Somewhere along the line, the album I listened to and decided I liked it enough to buy it morphed into something completely different by the time Amazon had delivered it to my door. I had not heard much of Sparklehorse before, save for the odd track here and there. Perhaps that is because, with a few exceptions, I am neither a great fan of either slowcore or lo-fi. The former seems to me to be an exercise largely in self-indulgent misery, the sort of self-inflicted victimhood that you come across in a wide variety of losers that you meet in all walks of life from the guy trying to cadge 50p for a cup of tea to the banker whose bonus just isn't big enough to afford that holiday in the Cayman Islands THIS year. The latter has always struck me as being lazy: I may not be a fan of over-produced mainstream or pseudo-mainstream pulp, but I do prefer a sound which doesn't remind me of my own personal hours wasted in a dingy practice studio with a tinny double-cassette recorder with an internal microphone perched in the corner.

But somewhere along the line I did decide to buy this. The difficulty I have with it is largely down to the sound. There is, as anyone who has tried to record anything will know, an effect you get when the microphone is on an unstable surface and begins to vibrate when certain frequencies get played. It seems that Sparklehorse have taken that effect and made it a standard feature of almost all the songs on this album. Particularly annoying is "Dog Door" in this regard for it feels as if this has been purposely constructed to prove that sound which would remind granny of those old 78's she used to listen to on her father's old gramophone.

Now I know it takes some skill to produce these effects deliberately, but I am at something of a loss to relate to it.

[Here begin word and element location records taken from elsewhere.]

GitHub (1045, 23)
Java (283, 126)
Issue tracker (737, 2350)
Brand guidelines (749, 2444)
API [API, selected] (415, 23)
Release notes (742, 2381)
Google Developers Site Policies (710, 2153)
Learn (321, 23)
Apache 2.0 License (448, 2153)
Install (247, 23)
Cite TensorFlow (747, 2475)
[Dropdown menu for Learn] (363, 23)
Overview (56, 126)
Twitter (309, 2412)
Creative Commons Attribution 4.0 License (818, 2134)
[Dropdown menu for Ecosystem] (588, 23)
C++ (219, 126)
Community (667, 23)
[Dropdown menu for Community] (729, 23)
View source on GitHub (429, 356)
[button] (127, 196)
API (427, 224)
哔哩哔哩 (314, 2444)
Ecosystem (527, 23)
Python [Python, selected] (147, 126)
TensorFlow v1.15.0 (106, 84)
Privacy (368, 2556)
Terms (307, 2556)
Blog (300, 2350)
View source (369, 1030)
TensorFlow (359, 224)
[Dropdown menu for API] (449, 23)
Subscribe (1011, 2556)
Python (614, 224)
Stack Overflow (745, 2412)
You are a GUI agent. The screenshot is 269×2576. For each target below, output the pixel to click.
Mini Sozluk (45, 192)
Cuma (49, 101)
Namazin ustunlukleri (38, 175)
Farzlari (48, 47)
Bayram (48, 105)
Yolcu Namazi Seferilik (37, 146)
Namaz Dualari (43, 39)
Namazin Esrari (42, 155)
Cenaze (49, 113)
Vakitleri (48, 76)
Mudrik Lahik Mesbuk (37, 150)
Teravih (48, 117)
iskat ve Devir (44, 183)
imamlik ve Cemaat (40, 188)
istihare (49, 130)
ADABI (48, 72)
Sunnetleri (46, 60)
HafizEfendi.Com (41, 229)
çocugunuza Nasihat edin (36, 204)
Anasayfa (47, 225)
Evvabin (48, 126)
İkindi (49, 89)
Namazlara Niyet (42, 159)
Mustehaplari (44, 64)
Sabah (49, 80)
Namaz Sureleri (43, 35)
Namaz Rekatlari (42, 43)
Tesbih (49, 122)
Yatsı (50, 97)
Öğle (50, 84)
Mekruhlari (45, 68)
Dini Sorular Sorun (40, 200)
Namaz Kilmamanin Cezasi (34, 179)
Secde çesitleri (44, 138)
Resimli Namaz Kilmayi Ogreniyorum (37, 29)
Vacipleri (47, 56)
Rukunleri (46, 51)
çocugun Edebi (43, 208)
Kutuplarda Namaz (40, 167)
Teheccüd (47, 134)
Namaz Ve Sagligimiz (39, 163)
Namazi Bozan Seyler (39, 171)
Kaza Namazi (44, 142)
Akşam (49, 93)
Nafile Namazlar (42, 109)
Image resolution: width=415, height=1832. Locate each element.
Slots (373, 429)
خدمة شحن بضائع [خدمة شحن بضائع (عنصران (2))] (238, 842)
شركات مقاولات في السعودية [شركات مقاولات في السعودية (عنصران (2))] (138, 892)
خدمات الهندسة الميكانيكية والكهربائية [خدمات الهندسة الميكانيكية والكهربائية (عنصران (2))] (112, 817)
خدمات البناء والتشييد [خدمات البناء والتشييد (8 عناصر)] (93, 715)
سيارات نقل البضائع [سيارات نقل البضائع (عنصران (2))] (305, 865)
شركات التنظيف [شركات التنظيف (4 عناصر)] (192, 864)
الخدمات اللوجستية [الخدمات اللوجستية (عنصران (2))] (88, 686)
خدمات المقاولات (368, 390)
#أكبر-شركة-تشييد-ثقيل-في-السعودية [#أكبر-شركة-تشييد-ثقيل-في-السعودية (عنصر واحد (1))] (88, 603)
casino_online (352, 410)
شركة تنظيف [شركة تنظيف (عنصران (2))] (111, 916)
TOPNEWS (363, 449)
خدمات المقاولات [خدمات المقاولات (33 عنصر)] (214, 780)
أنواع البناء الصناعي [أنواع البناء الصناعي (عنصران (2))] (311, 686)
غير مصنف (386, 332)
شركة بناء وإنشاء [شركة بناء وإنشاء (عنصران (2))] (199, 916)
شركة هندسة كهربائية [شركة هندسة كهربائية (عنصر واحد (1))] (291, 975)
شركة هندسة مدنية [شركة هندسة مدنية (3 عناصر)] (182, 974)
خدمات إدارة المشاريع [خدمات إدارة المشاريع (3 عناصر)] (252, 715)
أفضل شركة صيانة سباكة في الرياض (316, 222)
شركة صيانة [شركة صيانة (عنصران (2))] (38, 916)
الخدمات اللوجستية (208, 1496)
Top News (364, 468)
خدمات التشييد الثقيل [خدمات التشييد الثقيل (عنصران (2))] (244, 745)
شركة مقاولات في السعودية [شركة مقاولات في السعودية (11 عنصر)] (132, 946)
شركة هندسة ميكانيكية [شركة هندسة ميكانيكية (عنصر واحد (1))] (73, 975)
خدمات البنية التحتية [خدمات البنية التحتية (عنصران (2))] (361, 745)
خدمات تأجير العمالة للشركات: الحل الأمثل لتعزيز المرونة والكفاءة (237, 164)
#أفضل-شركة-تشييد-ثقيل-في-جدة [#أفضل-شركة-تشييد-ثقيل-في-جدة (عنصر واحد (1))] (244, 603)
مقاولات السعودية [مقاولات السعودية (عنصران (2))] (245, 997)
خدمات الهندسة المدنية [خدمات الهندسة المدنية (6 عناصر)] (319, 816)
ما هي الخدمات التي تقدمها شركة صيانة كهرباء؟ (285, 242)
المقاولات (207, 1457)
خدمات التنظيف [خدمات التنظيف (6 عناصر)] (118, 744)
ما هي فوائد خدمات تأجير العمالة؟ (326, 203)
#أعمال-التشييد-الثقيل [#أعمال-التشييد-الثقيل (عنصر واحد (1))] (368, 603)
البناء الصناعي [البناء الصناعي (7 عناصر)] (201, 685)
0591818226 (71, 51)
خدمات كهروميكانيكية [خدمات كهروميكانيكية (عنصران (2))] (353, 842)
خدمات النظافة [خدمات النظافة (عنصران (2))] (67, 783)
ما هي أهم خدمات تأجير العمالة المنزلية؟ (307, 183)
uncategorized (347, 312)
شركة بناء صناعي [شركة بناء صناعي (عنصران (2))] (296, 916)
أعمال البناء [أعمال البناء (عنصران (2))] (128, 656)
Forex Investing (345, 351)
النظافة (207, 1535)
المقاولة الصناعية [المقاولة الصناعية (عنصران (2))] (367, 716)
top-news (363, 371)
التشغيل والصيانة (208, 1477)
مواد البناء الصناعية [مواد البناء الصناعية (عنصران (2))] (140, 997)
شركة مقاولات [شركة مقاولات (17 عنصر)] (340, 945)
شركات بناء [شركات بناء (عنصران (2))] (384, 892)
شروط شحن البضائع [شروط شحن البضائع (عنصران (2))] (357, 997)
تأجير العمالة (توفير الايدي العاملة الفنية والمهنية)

Sparklehorse's leading light/creator is Mark Linkous, and to his credit he has pulled in a fine set of artists to collaborate with him on this, ranging from PJ Harvey to Tom Waits. This is no flash in the pan by some clever sod with an arrogance to match his impertinence, this is a well-crafted plan which has gained the support of some notable people who know what they are talking about. On that basis alone, you cannot simply write this off as the product of the fevered imagination of some self-obsessed freak.

And yet, the lyrical themes do not give you any confidence that this is, in fact, not as previously dismissed given the personal merit of the collaborators. I know the band has the name horse in it, but too many songs with equine subjects - "Little Fat Baby", "It's a Wonderful Life", "Apple Bed" and "Sea of Teeth", a strangely titled song which is capable of producing a lyric which is either exquisite in is subliminity or as daft as a brush -

"Will my pony recognise my voice in Hell?
Will he still be blind
Or do they go by sense of smell?"

References to horses, ponies, mules permeate this album. As far as I can tell the only think lacking is a reference to a zebra.

By the time I finished the first listen of "It's a Wonderful Life" I was confused as hell. I have to say that feeling has not improved much since. I know there is something here, but I am not sure that, when I find it, I will find it all that appealing to me. (Plus there is a hidden track at the end and I HATE hidden tracks - if it is good enough to be on the album it is good enough to be listed and have a name: if it is not good enough, leave it off!!). Okay, I agree that it has its moments. I find "Piano Fire" to be something which I can listen to with ease, something which does not cause me to think about where this is all coming from. But on the whole, I am disappointed: disappointed with this because it does not deliver and/or disappointed with myself for a variety of reasons, but mostly because I feel that I am either failing to appreciate something here which I ought to or disappointed because I feel I am looking too hard for something which isn't really there at all.

So the question I leave you with is this - an album by a band which references horse, where the songs reference horses and many other equine creatures: am I being an ass?
Rating: 5/10


on 2008-05-04 Macavennie Said:

An album that i keep coming back to. stunning.
Saw them play this live at the Edinburgh Festival in 2002, a truly memorable night.